1.B. Same situation as in 1.A. However, the
student is more adventurous, he wants to use RAID-5. (RAID 5 is a
redundant array of independent disks configuration that uses disk
striping with parity. Because data and parity are striped evenly
across all of the disks, no single disk is a bottleneck. Striping
also allows users to reconstruct data in case of a disk failure.
RAID 5 evenly balances reads and writes, and is currently one of
the most commonly used RAID methods. It has more usable storage
than RAID 1 and RAID 10 configurations, and provides performance
equivalent to RAID 0. RAID 5 groups have a minimum of three hard
disk drives (HDDs) and no maximum. Because the parity data is
spread across all drives, RAID 5 is considered one of the most
secure RAID configurations.) How big of a virtual drive will he
obtain and what are the chances that he is not going to lose any
data prematurely if Dr. Smith gives him three or four of
drives?
1.C. We are doing real time processing of data
from 40 data sources. At the beginning of each time slot, each data
source may (or may not) generate a data-set to be processed; the
probability that any individual source actually generates a
data-set is: 0.002 (and data sources are independent). In each time
slot we can process up to two data-sets. As the processing is real
time the processed results are only interesting if they are done
within the time slot. What is the probability that we can process
all incoming data-sets in any particular time slot?

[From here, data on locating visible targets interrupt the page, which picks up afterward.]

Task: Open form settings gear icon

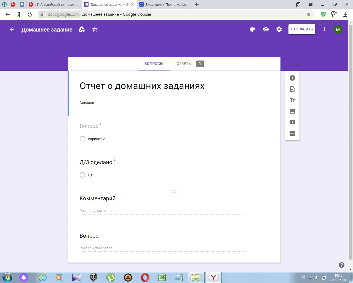Action: pos(279,29)
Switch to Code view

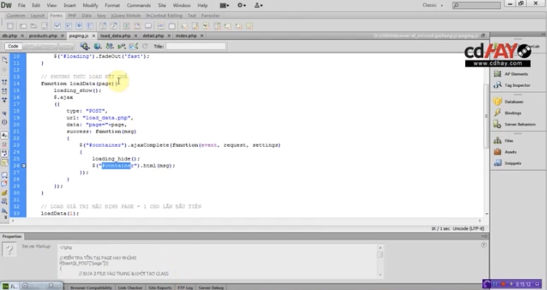tap(13, 46)
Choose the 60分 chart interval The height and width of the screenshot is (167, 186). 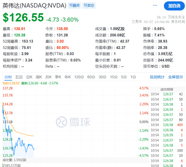pyautogui.click(x=91, y=77)
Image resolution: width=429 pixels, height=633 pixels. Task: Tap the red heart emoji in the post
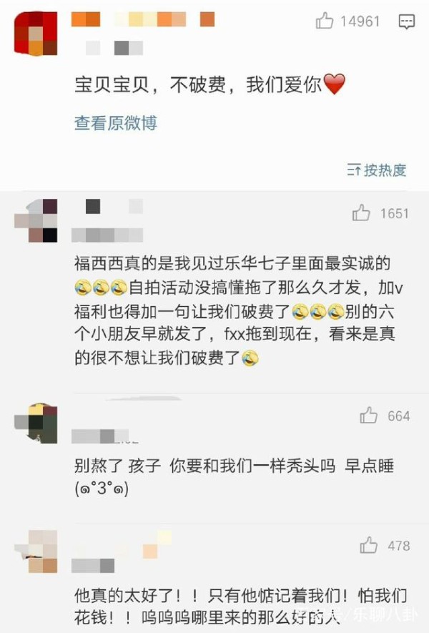pos(335,84)
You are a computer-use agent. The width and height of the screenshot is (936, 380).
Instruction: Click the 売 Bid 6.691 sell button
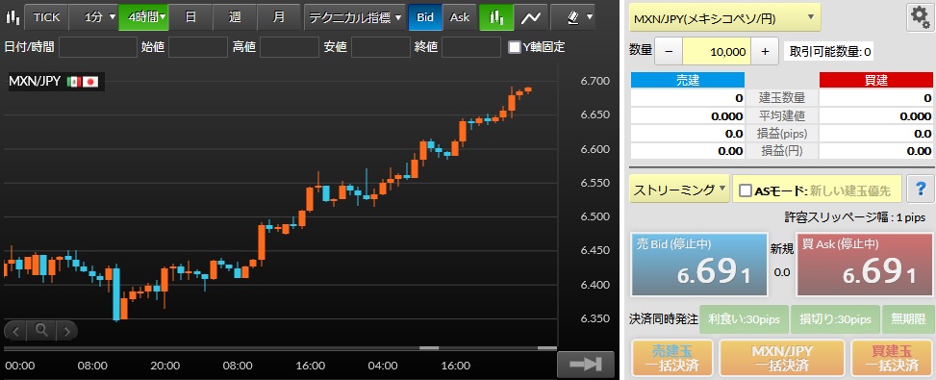(x=698, y=265)
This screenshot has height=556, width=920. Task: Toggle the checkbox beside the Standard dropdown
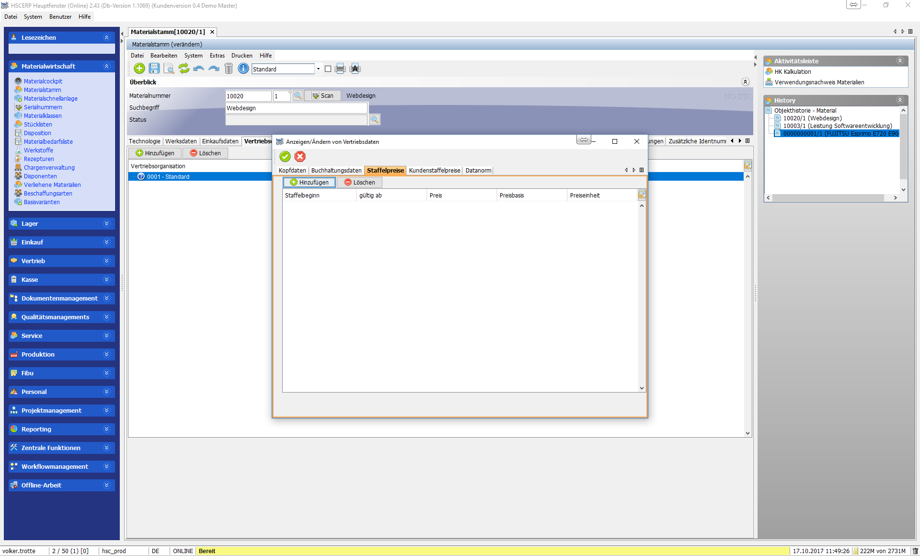coord(328,69)
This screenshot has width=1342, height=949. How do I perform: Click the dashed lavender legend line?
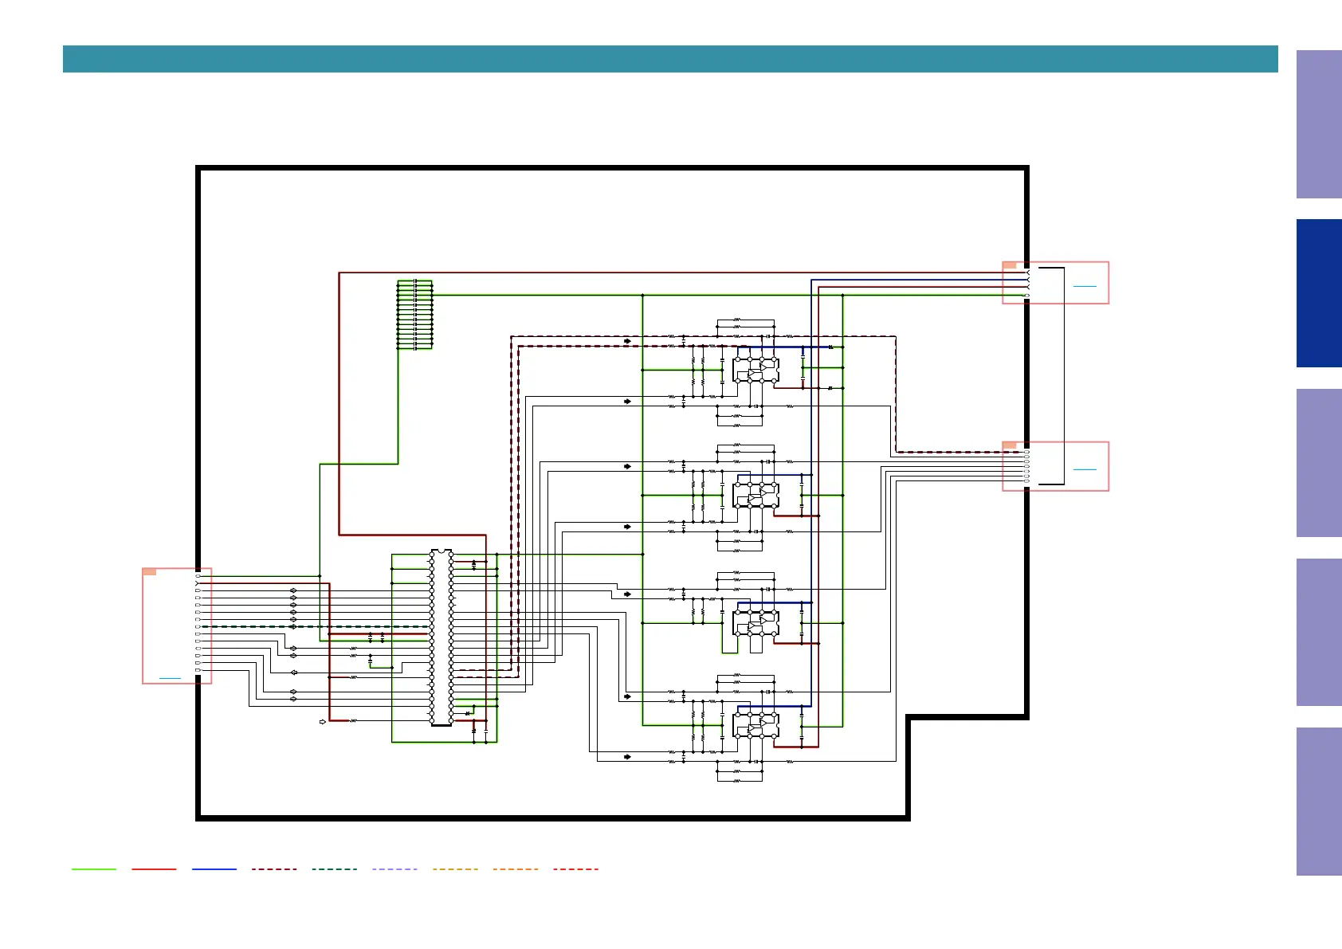click(x=394, y=869)
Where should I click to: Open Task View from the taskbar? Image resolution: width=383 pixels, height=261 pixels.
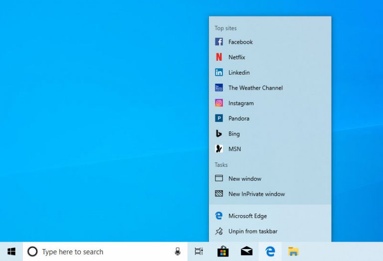pos(199,252)
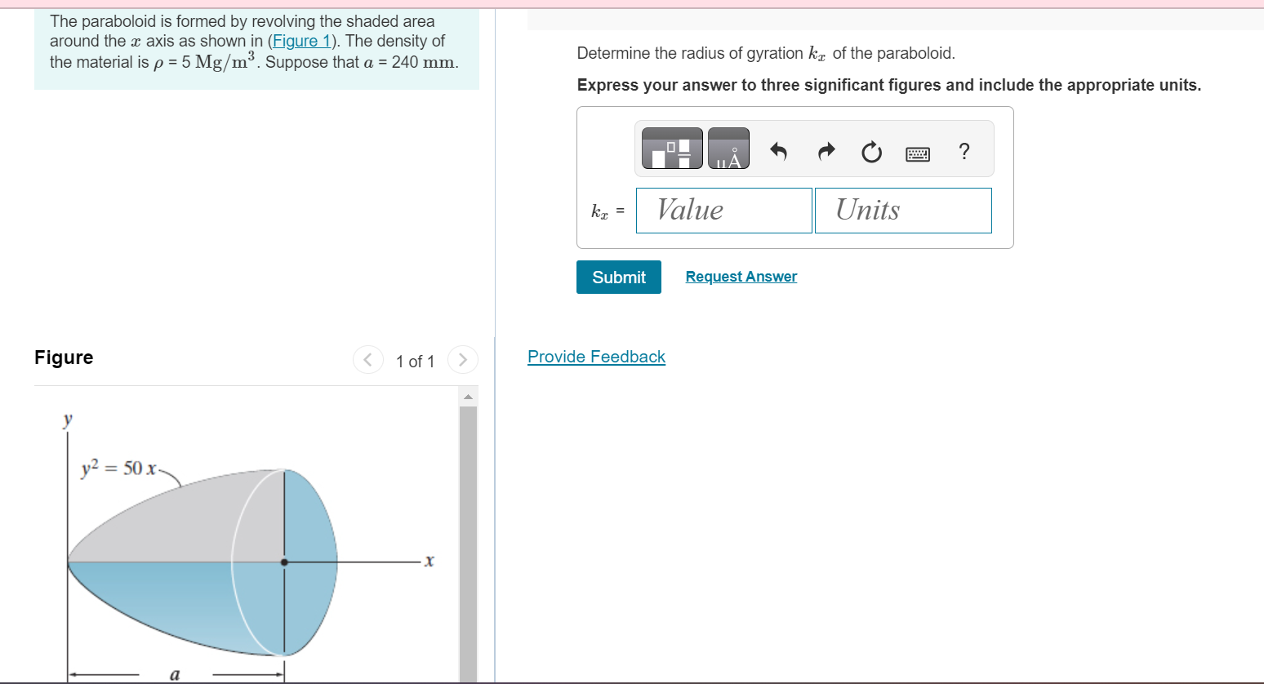Open Figure 1 from the problem statement
Screen dimensions: 1264x684
coord(302,40)
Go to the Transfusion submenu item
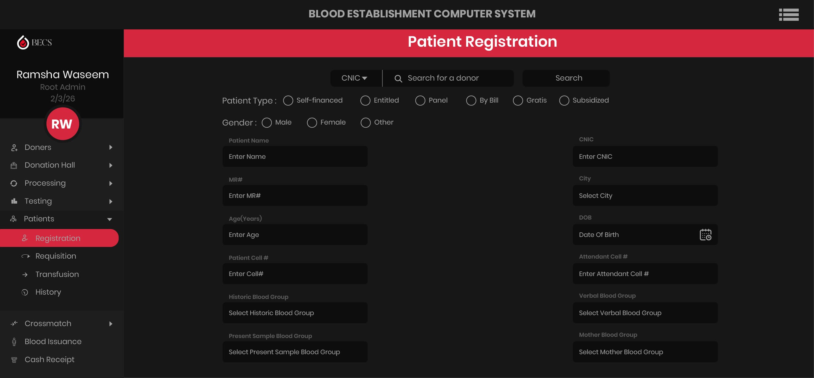The width and height of the screenshot is (814, 378). click(x=57, y=274)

1. RAID 1 consists of data mirroring, without parity or striping. Data is written identically to two or more drives, thereby producing a "mirrored set" of drives. Thus, any read request can be serviced by any drive in the set.
RAID 5 uses parity instead of mirroring for data redundancy. The system calculates parity and writes that parity into the drive. By keeping data on each drive, any two drives can combine to equal the data stored on the third drive, keeping data secure in case of a single drive failure.